DOCUMENT TEXT:
□ □ □
Sure sounds good. Unfortunately, I think a pure democracy is as unlikely as a pure anarchy. In theory it would be utopia, but in practice people tend to wind up trying to bend their neighbors to their will. When you hear about people in jail because they didn't mow soon enough to suit the people with homes nearby, it makes you wonder if we can get there. That said, well, the represenative system promises cooler heads in the middle, but usually produces corporate shills instead.

Perfection probably isn't possible. I think history teaches us that while we still followed our Constitution this nation came about as close as any, ever.


I understand the Constitutional protections built into our government by the founding fathers, but all it took to defeat them was a power structure that was willing to ignore the Constitution and a people that was willing to let them get away with it.

Yeah, that. So, do we throw the baby out with the bathwater? Or do we try to find a way to ensure we stick to the letter of the document? Because I'd rather live in a Constitutional U.S. than in an Athens where some slick talker can convince 51% of the city that the only cure for me is a nice, tall glass of hemlock...

PaulaGem
05-22-2009, 07:10 AM
Sure sounds good. Unfortunately, I think a pure democracy is as unlikely as a pure anarchy. In theory it would be utopia, but in practice people tend to wind up trying to bend their neighbors to their will. When you hear about people in jail because they didn't mow soon enough to suit the people with homes nearby, it makes you wonder if we can get there. That said, well, the represenative system promises cooler heads in the middle, but usually produces corporate shills instead.

Perfection probably isn't possible. I think history teaches us that while we still followed our Constitution this nation came about as close as any, ever.



Yeah, that. So, do we throw the baby out with the bathwater? Or do we try to find a way to ensure we stick to the letter of the document? Because I'd rather live in a Constitutional U.S. than in an Athens where some slick talker can convince 51% of the city that the only cure for me is a nice, tall glass of hemlock...

The answers always lie somewhere in the middle, don't they?

Perhaps will take idealists and more practically oriented people working togehter to come up with the answer.
□ □ □
THE DATA:
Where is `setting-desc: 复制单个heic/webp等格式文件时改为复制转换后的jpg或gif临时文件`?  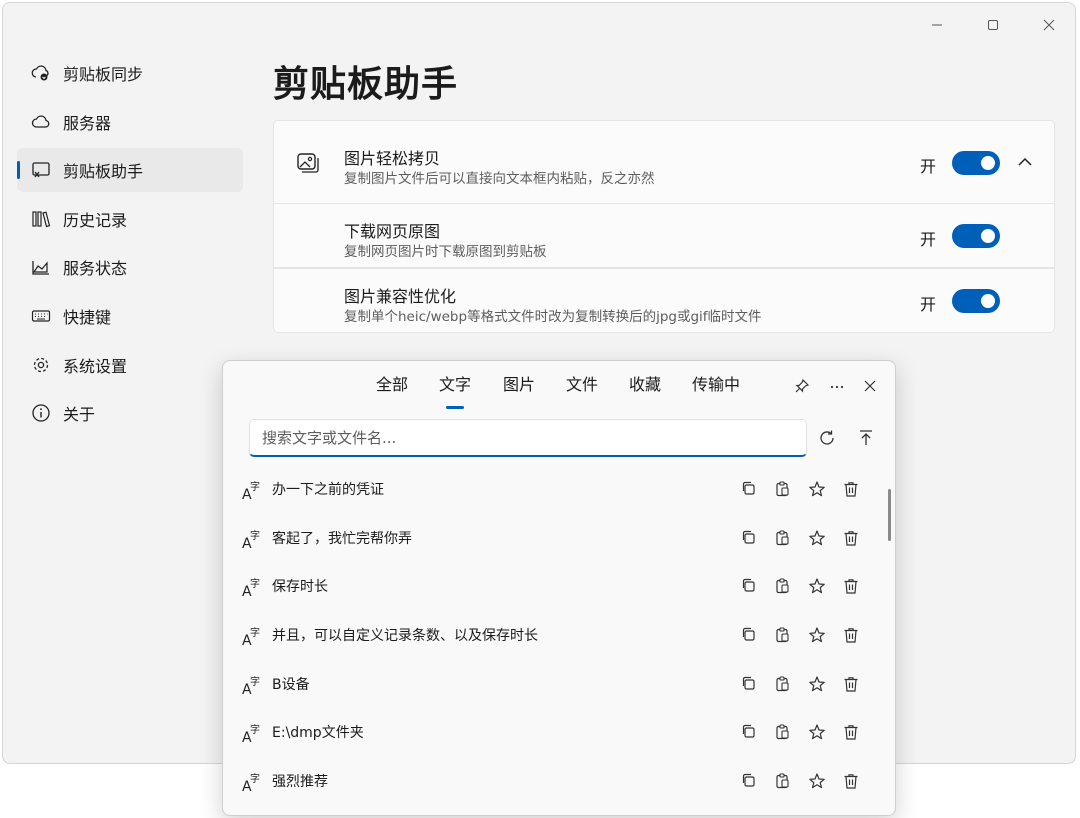
setting-desc: 复制单个heic/webp等格式文件时改为复制转换后的jpg或gif临时文件 is located at coordinates (553, 317).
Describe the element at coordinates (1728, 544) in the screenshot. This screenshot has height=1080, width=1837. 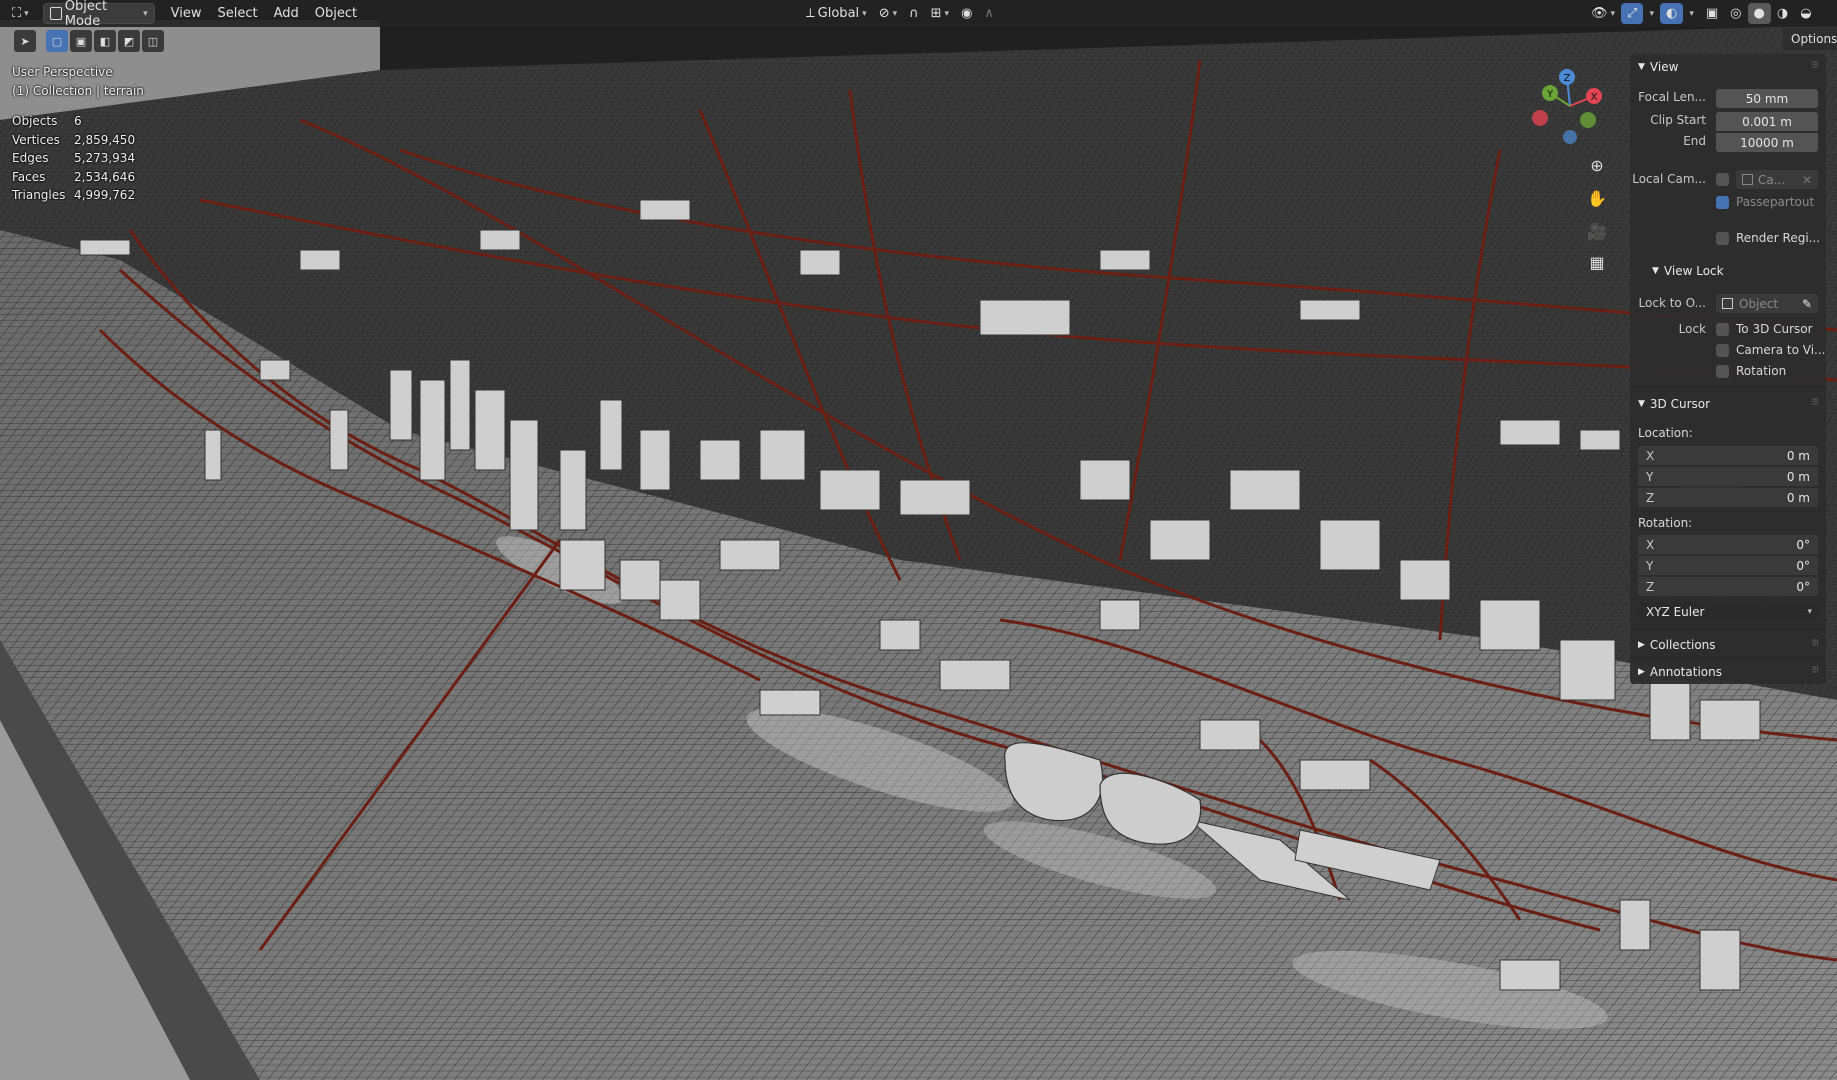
□ □ □
TASK LIST:
1. List every distinct sentence in the forum discussion that ends with a question mark, counting repeated sentences only once.
2. Reproduce everything in the forum discussion from "The answers always" down to "with the answer.".
3. Why would the writer of the forum discussion rather live in a Constitutional U.S. than in an Athens? Answer in one to three sentences.
The lines have no role in this exercise.

SOLVED PROBLEMS:
1.
- So, do we throw the baby out with the bathwater?
- Or do we try to find a way to ensure we stick to the letter of the document?
- The answers always lie somewhere in the middle, don't they?

2.
The answers always lie somewhere in the middle, don't they?

Perhaps will take idealists and more practically oriented people working togehter to come up with the answer.

3. In such an Athens, some slick talker could convince 51% of the city that the only cure for the writer is a nice, tall glass of hemlock.